[Given information]
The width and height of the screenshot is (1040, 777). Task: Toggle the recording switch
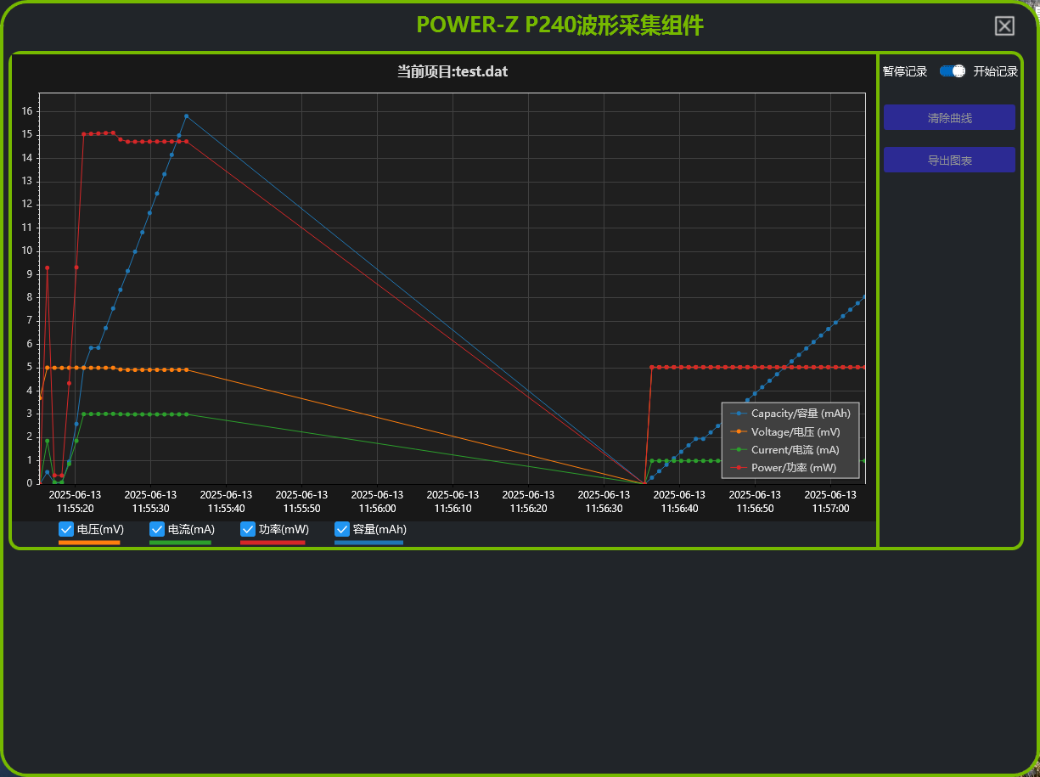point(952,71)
[/Given information]
[Given information]
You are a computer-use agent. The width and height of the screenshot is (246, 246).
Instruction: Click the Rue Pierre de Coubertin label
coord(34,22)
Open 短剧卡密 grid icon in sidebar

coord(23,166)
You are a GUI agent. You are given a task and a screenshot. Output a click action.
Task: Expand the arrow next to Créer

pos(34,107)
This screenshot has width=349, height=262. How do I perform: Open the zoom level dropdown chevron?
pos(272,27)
[/Given information]
| What to work on |
When a line in the listing has the string "agent" in it, return that line.

| Answer to this task |
You are a computer-use agent. The width and height of the screenshot is (246, 246).
You are a GUI agent. You are given a task and a screenshot. Output a click action.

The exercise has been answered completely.